F. On May 19, 1998, the Company and TJS entered into a First Amendment to
Subordinated Loan Agreement, attached hereto as Exhibit F, wherein TJS
agreed to increase the "new equity threshold" that triggers TJS' right to
receive Mandatory Prepayment of all of the Corporation's obligations under
the line of credit, from $15,000,000 to $30,000,000. On November 13, 1998,
the Parties entered into a Second Amendment to Subordinated Loan Agreement,
attached hereto as Exhibit G, wherein TJS agreed to increase the line of
credit specified therein to $8,000,000. On June 1, 1999, the Parties
entered into a Third Amendment to Subordinated Loan Agreement, attached
hereto as Exhibit H, wherein TJS agreed to increase the line of credit to
$10,000,000. As of the date hereof, the Company has utilized the entire
$10,000,000 line of credit, and has executed Allonges to the original Note
to evidence $10,000,000 in subordinated debt ("Subordinated Debt") to TJS.

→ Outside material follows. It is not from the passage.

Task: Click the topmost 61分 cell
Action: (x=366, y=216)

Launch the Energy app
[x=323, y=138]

On June 1, 1999 the Company and TJS entered into a Second Amendment to
Standby Option and Warrant Agreement to include Beverly Davis' option to
purchase 7,723 shares of the Company's Common Stock which was
unintentionally omitted from the original Standby Option and Warrant
Agreement.
G. The Company owes TJS accrued dividends on the Redeemable Preferred Stock
("Accrued Dividends") plus accrued interest on the Accrued Dividends and
Subordinated Debt under the Subordinated Loan Agreement ("Accrued Dividends
and Interest"), totaling approximately $3,583,665.68.
H. The Parties have agreed to enter into this Second Amendment to the Original
Agreement, in order to accomplish the following:
1) To designate 137,686 shares of the 431,190 authorized but
undesignated shares of the Company's Preferred Stock, $10.00 par value
per share, as "Series A Convertible Preferred Stock."

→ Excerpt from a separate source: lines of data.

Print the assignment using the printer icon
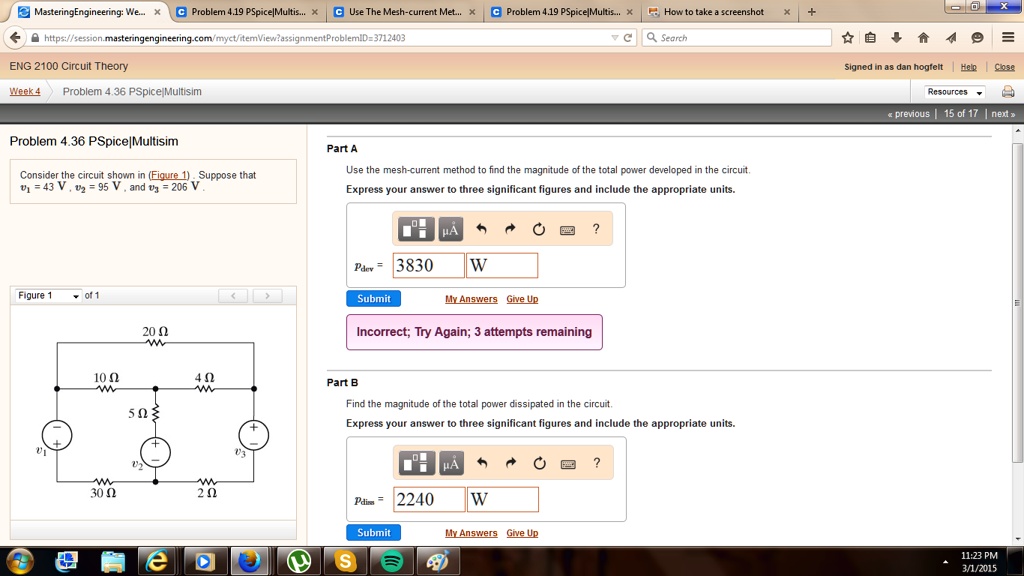This screenshot has width=1024, height=576. click(1008, 90)
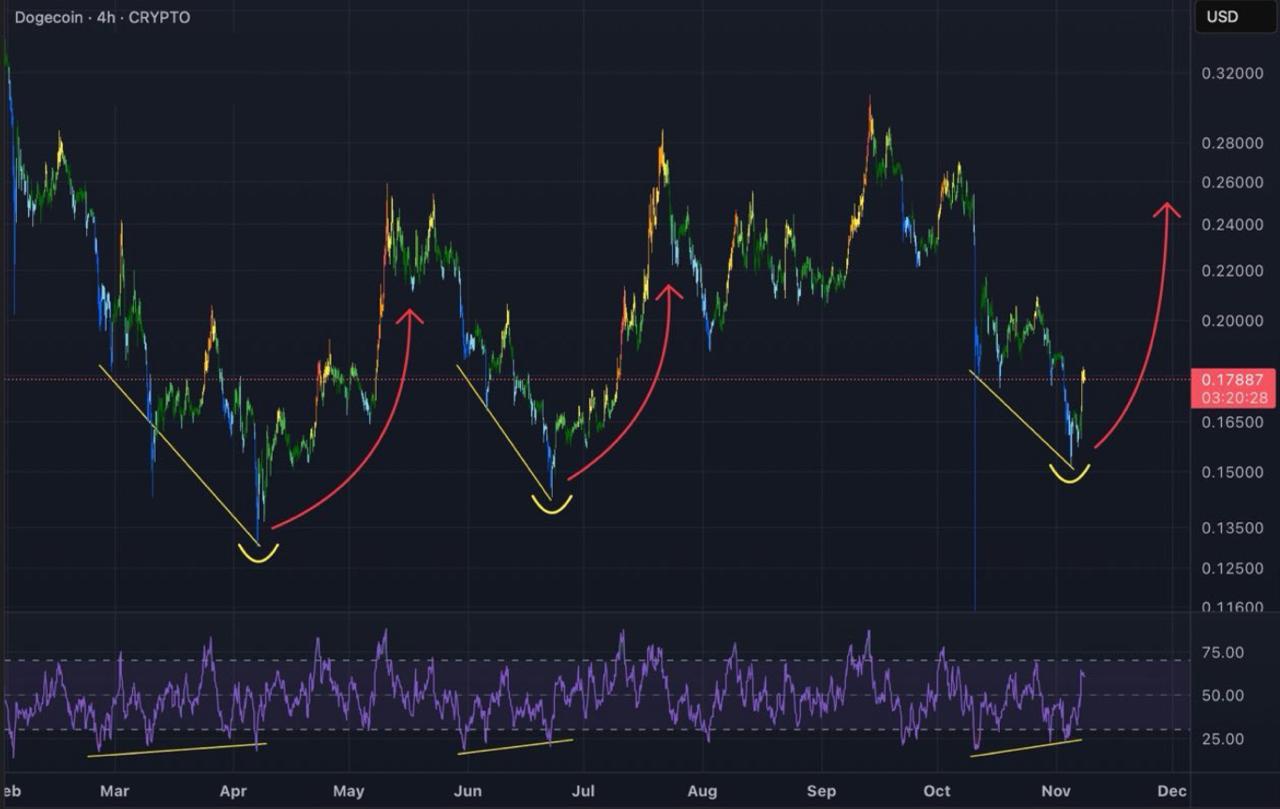This screenshot has height=809, width=1280.
Task: Select yellow arc under the June low
Action: tap(551, 505)
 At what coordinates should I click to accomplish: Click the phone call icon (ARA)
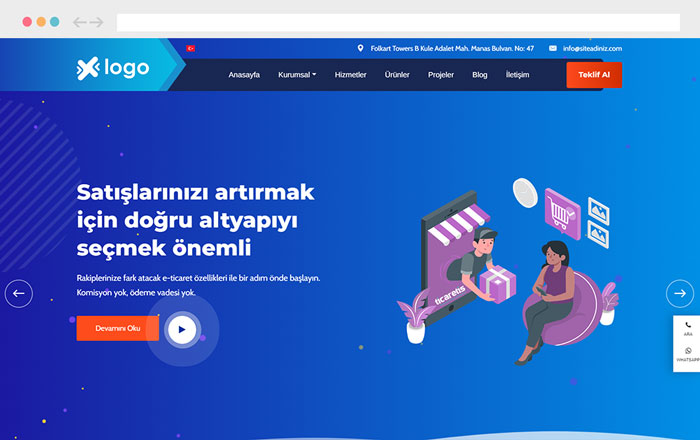tap(688, 328)
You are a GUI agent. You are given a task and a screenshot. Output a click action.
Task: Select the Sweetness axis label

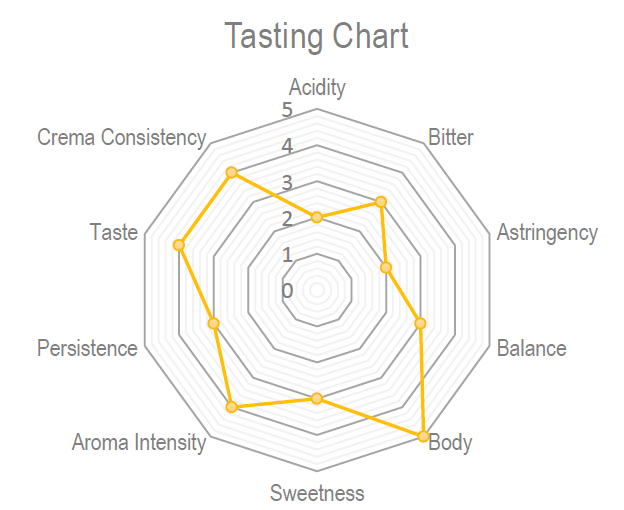click(317, 493)
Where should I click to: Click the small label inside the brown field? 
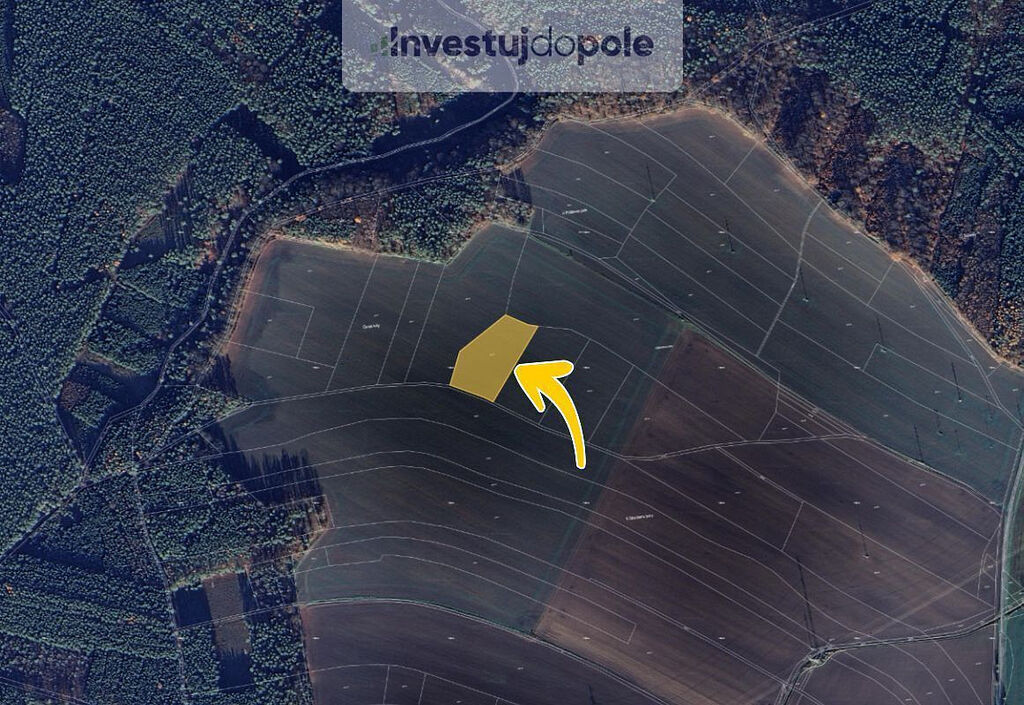(639, 516)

2) To redeem all outstanding Subordinated Debt and Interest thereon,
all Redeemable Preferred Stock, and all Accrued Dividends and Interest
thereon (having a total value on the date hereof of approximately
$3,583,665.68), in exchange for 68,800 shares of Series A Convertible
Preferred Stock. Each share of Series A Convertible Preferred Stock
would be convertible into Common Stock at a ratio of 1 to 100, and
would have a liquidation preference of $350.00 per share.

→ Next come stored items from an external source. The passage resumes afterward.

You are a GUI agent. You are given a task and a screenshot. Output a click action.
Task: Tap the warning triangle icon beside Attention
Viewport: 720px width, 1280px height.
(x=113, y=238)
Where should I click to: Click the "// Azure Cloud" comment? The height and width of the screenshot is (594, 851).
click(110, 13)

3) To exchange 66,909 shares of Series A Convertible Preferred Stock
for TJS's 66,909.44 shares of Convertible Preferred Stock.
4) To limit the voting power of Series A Convertible Preferred
Stock, while it is held by TJS or any affiliate of TJS, to no more
than 45% of the Company's total shares of voting stock. When used
herein, the term "affiliate" shall mean in respect of any person or
entity any other person or entity that directly, or indirectly through
one or more intermediaries, controls, or is controlled by, or is under
common control with such first person or entity.
I. Except as expressly amended hereby the Company and TJS wish the Original
Agreement and the First Amendment thereto to remain in full force and
effect.
NOW THEREFORE, in consideration of the premises recited above, and
other good and valuable consideration, the receipt and sufficiency of which are
hereby acknowledged, the parties hereto agree as follows:
1. AUTHORIZATION. The Company will authorize all of the transactions
contemplated by this Second Amendment, including, but not limited to, the
transactions set forth in Recital "H" above, and shall have filed with the
Secretary of State of Delaware, the Certificate of Designations,
Preferences, Rights and Limitations of Series A Convertible Preferred Stock
(the "Series A Certificate of Designations") in the form of Exhibit "I"
hereto.
2. CLOSING; CONSUMMATION OF TRANSACTIONS. The Closing of the transaction
contemplated by this Second Amendment (the "Closing") shall occur prior to
September 30, 1999 and concurrently with the refinancing of the Company's
line of credit with FINOVA Capital Corporation (the "Closing Date"). All of
the transactions shall be deemed to have occurred as of the Effective Date,
except as otherwise stated herein. On the Closing Date, subject to the
terms and conditions hereof:
2.1. ISSUANCE OF SECURITIES. The Company will issue to TJS: a certificate
for 135,709 shares of Series A Convertible Preferred Stock.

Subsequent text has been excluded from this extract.